| Task |
Reproduce exactly, and only, the lines below from the one containing "This screenshot has height=1064, width=1121." through the one containing "This screenshot has width=1456, height=821.".

| Information |
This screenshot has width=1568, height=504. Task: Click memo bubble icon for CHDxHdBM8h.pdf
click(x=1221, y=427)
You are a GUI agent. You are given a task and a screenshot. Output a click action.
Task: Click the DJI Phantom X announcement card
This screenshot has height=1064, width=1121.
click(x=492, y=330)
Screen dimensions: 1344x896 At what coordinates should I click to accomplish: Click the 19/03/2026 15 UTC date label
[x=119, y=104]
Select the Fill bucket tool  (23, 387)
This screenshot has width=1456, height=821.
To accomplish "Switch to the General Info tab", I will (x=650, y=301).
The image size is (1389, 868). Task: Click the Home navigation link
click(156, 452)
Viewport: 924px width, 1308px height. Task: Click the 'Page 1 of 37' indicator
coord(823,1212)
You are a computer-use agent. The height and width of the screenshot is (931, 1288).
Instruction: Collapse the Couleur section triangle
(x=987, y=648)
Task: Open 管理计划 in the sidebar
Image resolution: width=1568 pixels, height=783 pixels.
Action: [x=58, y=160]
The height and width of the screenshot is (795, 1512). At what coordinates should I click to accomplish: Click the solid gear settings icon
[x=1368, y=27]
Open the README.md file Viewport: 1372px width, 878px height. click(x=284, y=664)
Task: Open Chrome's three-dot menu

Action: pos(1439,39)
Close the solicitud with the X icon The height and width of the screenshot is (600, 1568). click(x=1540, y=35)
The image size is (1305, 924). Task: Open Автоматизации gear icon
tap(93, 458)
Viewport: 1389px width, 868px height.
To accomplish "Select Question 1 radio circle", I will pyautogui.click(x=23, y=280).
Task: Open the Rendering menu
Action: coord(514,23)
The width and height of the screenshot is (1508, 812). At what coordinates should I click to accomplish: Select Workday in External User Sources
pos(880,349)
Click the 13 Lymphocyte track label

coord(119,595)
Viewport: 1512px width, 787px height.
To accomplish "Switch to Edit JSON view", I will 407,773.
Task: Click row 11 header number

| Reply |
This screenshot has height=1064, width=1121.
click(x=492, y=330)
Screen dimensions: 1344x896 At what coordinates should I click to accomplish: Click the 19/03/2026 15 UTC date label
[x=119, y=104]
Select the Fill bucket tool  (23, 387)
This screenshot has width=1456, height=821.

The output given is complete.